WORK TASK:
Answer with the exact lines of the following material from the one containing "Click the blue Polling Rig! indicator" through the one containing "Click the BETA phase tag", both end lines included.

DATA EXTRACTS:
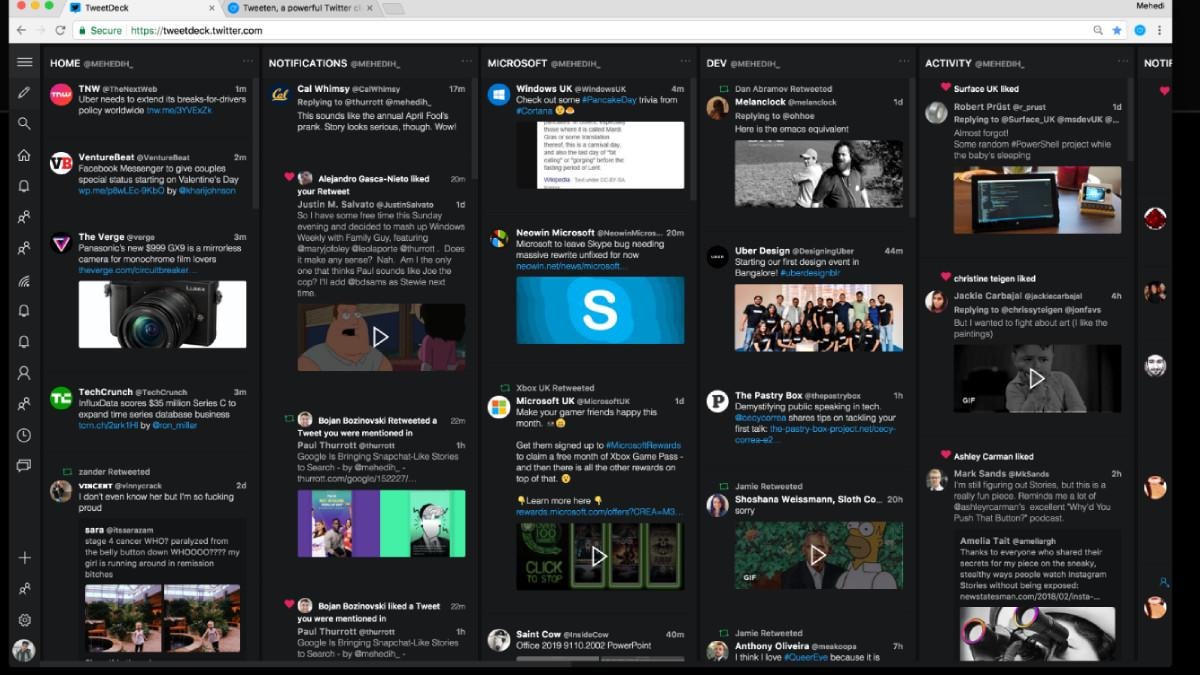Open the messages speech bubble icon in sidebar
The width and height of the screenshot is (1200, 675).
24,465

* * *

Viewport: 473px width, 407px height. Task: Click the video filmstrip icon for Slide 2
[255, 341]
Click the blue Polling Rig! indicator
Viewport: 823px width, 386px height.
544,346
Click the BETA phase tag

SOLUTION TO THIS EXERCISE:
Click the blue Polling Rig! indicator
Viewport: 823px width, 386px height.
544,346
Click the BETA phase tag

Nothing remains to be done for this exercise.